Относительно более высокий уровень партийной приверженности (или членства) сохраняется в немногих странах мира: в Уругвае (до 30%), Австрии (более 20%), Канаде и Мексике (более 10%), Великобритании (10%), Нидерландах (чуть менее 10%), Японии и Германии (около 5%). (Источник: Paul Whiteley. «Is the Party Over? — «Party Politics», September, 2010. Для России автор давал показатель в 3%.) За первое десятилетие ХХI века членство в партиях в странах «старой демократии» Европы сократилось в среднем на 8%, а численность околопартийных волонтеров — на 15%. (The End of Voters in Europe? Electoral Turnout in Europe since WWII. «Open Journal of Political Science», 2013. Vol. 3, No.1, pp. 44–52.)
В странах Европы с крепкими демократическими традициями (Австрия, Дания, Франция, Исландия, Норвегия, Швеция, Нидерланды и др.) падение электоральной активности после войны было не столь резким: с 80–90% явки до нынешних 65–75%. Люди все же видят смысл в голосовании, веря, что оказывают влияние на политику. В странах «молодой демократии» Восточной Европы за 20 посткоммунистических лет активность на выборах падала быстрее. В Болгарии, Чехии, Латвии, Литве, Румынии Словакии — на 20–25% с прежних 70–80%. Незначительно упала электоральная активность лишь в Эстонии с ее развитой «электронной демократией» (с 64 до 60% с 1990-е по 2000-е годы). А выросла лишь в одной стране, ныне «без пяти минут» изгое ЕС, в Венгрии, с 60% почти до 70%.
Политика подстраивается под телевидение. Все более становясь персональным шоу, где кандидаты дистанцируются от партий. Все большее значение играют «непартийные» формы общественной активности — НКО, «группы одного требования», которые полностью зажаты у нас. Продуктом их пестрых коалиций становятся популистские и «не пойми про что» антисистемные партии: греческая «Сириза», итальянская «5 звезд», испанская «Подемос».

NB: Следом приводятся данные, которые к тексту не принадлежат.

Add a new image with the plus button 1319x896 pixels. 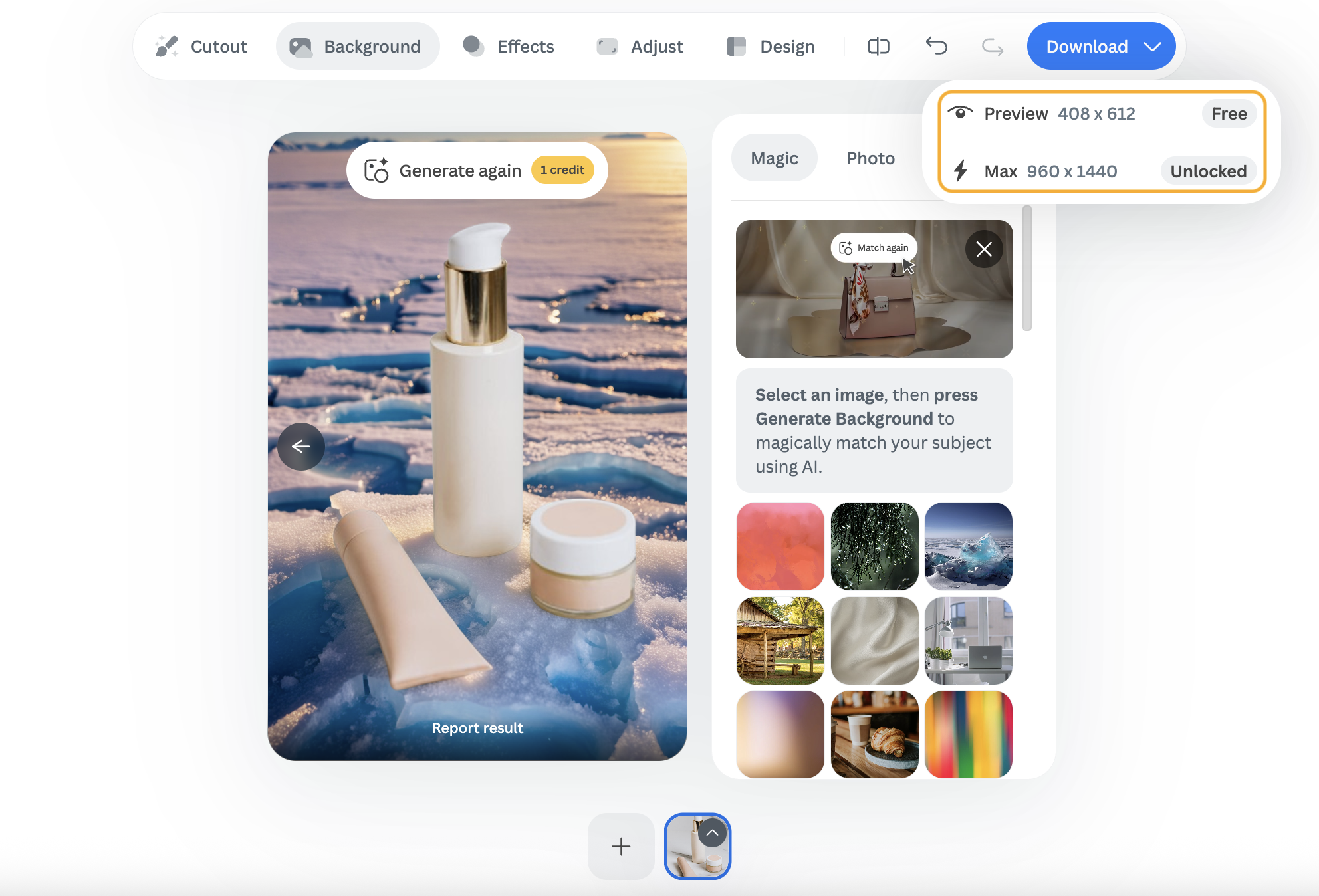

Неуклонно будет возрастать дальше роль «прямой демократии». Классический пример — Швейцария, как и американские штаты, где все больше вопросов решается на референдумах.
Будущее — за «прямой демократией», пусть и тоже манипулируемой, за персонализированной политикой и оперативным реагированием властей на требования разных «групп интересов» и НКО, пронизывающих всю общественную ткань. За реагированием на общественное мнение, на опросы вне прямой зависимости от электоральных циклов, которые, разумеется, не утратят свой смысл. Выборность власти сохранится.
Мы же, как всегда, пойдем своим путем и еще какое-то время «помучаемся» с традиционными и привычными нам политическими партиями. Пока окончательно не надоест.